Would be good to do bpf_prog_alloc_id() so it can be seen in
bpftool prog show.
and bpf_prog_kallsyms_add() to make 'perf report' and
stack traces readable.

Overall I don't hate it, but don't like it either.
Please provide performance numbers.
It's a lot of tricky code and not clear what the benefits are.
Who will maintain this body of code long term?
How are we going to deal with refactoring that will touch generic bpf bits
and this generated prog?

> Purpose of this is to eventually add a 'netfilter prog type' to bpf and
> permit attachment of (userspace generated) bpf programs to the netfilter
> machinery, e.g.  'attach bpf prog id 1234 to ipv6 PREROUTING at prio -300'.
> 
> This will require to expose the context structure (program argument,
> '__nf_hook_state', with rewriting accesses to match nf_hook_state layout.

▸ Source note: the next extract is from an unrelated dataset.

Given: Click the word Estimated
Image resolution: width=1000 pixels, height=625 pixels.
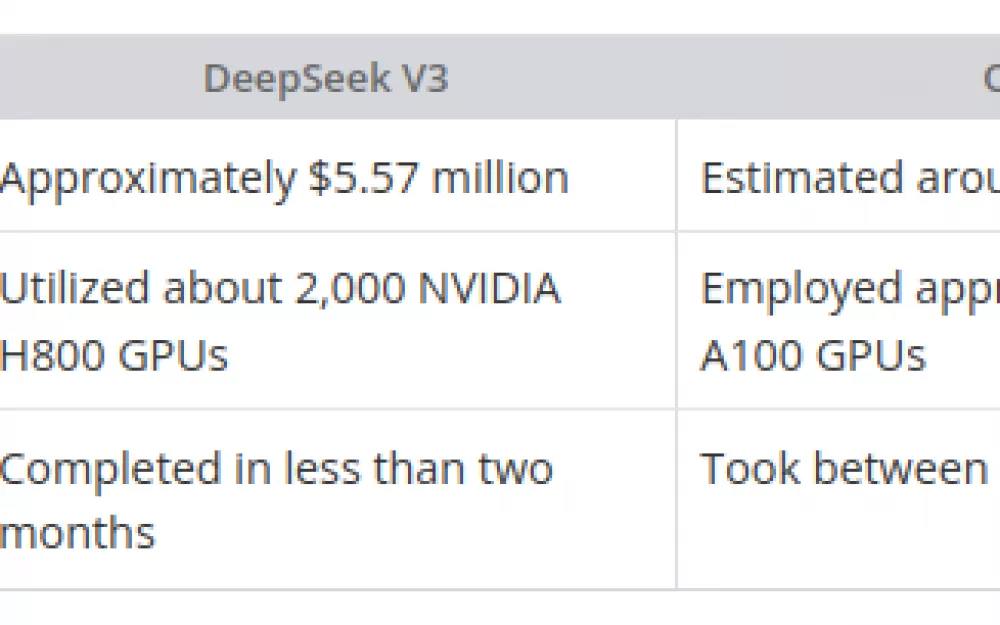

This part is orthogonal, right? I don't see how this work is connected
to above idea.
I'm still convinced that xt_bpf was a bad choice for many reasons.
"Add a 'netfilter prog type' to bpf" would repeat the same mistakes.
Let's evaluate this set independently.

^ permalink raw reply	[flat|nested] 15+ messages in thread

* Re: [RFC v2 6/9] netfilter: add bpf base hook program generator
  2022-10-06  2:52   ` Alexei Starovoitov
@ 2022-10-06 13:51     ` Florian Westphal
  2022-10-07 11:45     ` Florian Westphal
  1 sibling, 0 replies; 15+ messages in thread
From: Florian Westphal @ 2022-10-06 13:51 UTC (permalink / raw)
  To: Alexei Starovoitov; +Cc: Florian Westphal, bpf

Alexei Starovoitov <alexei.starovoitov@gmail.com> wrote:
> > +#if IS_ENABLED(CONFIG_NF_HOOK_BPF)
> > +		const struct bpf_prog *p = READ_ONCE(hook_head->hook_prog);
> > +
> > +		nf_hook_state_init(&state, hook, pf, indev, outdev,
> > +				   sk, net, okfn);
> > +
> > +		state.priv = (void *)hook_head;
> > +		state.skb = skb;
> >  
> > +		migrate_disable();
> > +		ret = bpf_prog_run_nf(p, &state);
> > +		migrate_enable();
> 
> Since generated prog doesn't do any per-cpu work and not using any maps
> there is no need for migrate_disable.
> There is cant_migrate() in __bpf_prog_run(), but it's probably better
> to silence that instead of adding migrate_disable/enable overhead.

Ah, thanks -- noted.

> > +static bool emit_mov_ptr_reg(struct nf_hook_prog *p, u8 dreg, u8 sreg)
> > +{
> > +	if (sizeof(void *) == sizeof(u64))
> > +		return emit(p, BPF_MOV64_REG(dreg, sreg));
> > +	if (sizeof(void *) == sizeof(u32))
> > +		return emit(p, BPF_MOV32_REG(dreg, sreg));
> 
> I bet that was never tested :) because... see below.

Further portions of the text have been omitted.